After March 31, you won’t be able to get a policy on the federal Health Insurance Marketplace for 2014 unless you have a “life event” that changes your insurance situation, such as marriage, birth of a child, loss of insurance through losing a job. UPDATE: On Tuesday, the administration changed the deadline, saying an overwhelming number of people trying to sign up in the final week has strained the healthcare.gov system’s ability to handle them all by the deadline. Now, people who started the registration process before March 31 will be allowed to continue the purchase of policies on the marketplace in early April.
You might face a real fine.
Many documents refer only to the $95 penalty for not having health insurance in 2014. But the actual penalty is whichever is greater, $95 or 1 percent of annual income. Of course, nothing about the ACA or taxes is simple. For instance, the first $10,150 somebody earns isn’t used to calculate the penalty. That means somebody making less than $19,650 will pay the $95 minimum. If you make $30,150, your penalty will be $200 in 2014. The penalty goes up to a minimum of $325 or 2 percent of income in 2015. The head of a household is responsible for uninsured children, with a fine of $47.50 per or 1 percent of family income, for a child younger than 18.
In S.C., one large group is exempt from the penalty.

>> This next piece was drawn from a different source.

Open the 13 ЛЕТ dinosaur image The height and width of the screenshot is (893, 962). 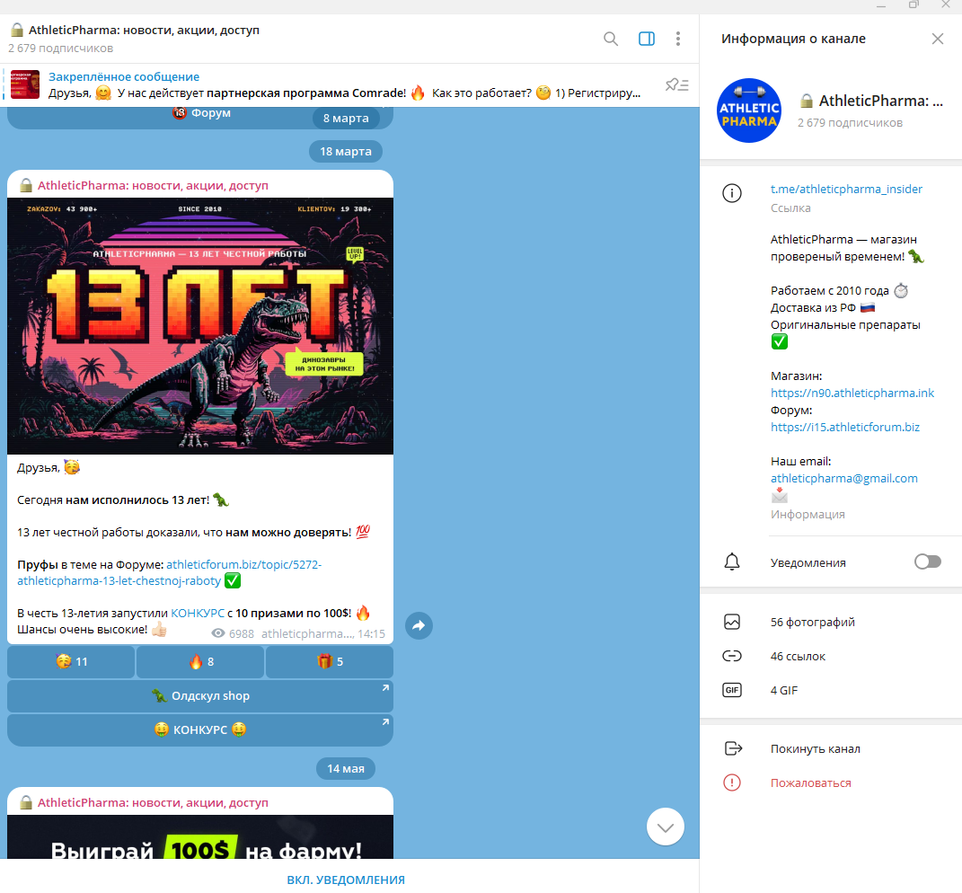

In states that turned down the expansion of Medicaid, including South Carolina, anyone making less than 138 percent of the federal poverty level doesn’t face the insurance mandate fine. So anyone making less than about $15,800 in South Carolina is exempt from the insurance fine. About 1.4 million people in the state make less than $15,800, but many of those are elderly and have some form of insurance. Experts estimate about 300,000 low income residents in the state who don’t have insurance will be exempt from the penalty because of their income.

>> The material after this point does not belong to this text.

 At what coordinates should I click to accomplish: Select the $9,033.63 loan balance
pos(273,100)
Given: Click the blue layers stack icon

Some others are exempt from the penalty.
Native American groups, illegal immigrants, jail inmates and members of religious groups opposed to medical care are exempt from the insurance requirement. But don’t think you can form your own religion and claim that exemption. The original rules require that the religion has been around since 1950. And you’ll have to turn down any Social Security benefits related to medical care, too.
Medicare is insurance.
If you’re covered by Medicare, you don’t face the penalty. Advocates for the Affordable Care Act have been stunned at how many people older than 65 who have showed up at information sessions or registration efforts. They don’t need to worry about the Health Insurance Marketplace or penalties for not having insurance.
You only need coverage part of the year.
The Affordable Care Act regulations allow a three-month gap of non-coverage during a year. That’s why you’re OK if you get coverage by the end of March. Even though insurance purchased this week likely won’t go into effect until May 1, the penalty will be waived if you have purchased insurance by March 31.
You need to apply for some exemptions.
Some exemptions can be claimed when you fill out your tax forms in 2015, but experts suggest people who expect to claim an exemption go to healthcare.gov/exemptions and fill out forms to get pre-clearance for that exemption.
The IRS is in charge of the penalty.
You won’t owe a fine until you report on your 2014 taxes that you didn’t have insurance. You don’t have to file that tax return until April 15, 2015. Any fine would be deducted from your tax refund. The process doesn’t allow garnishment of wages. If other components of the process so far are any indication, details of the process of paying the fine could be tweaked in the next year.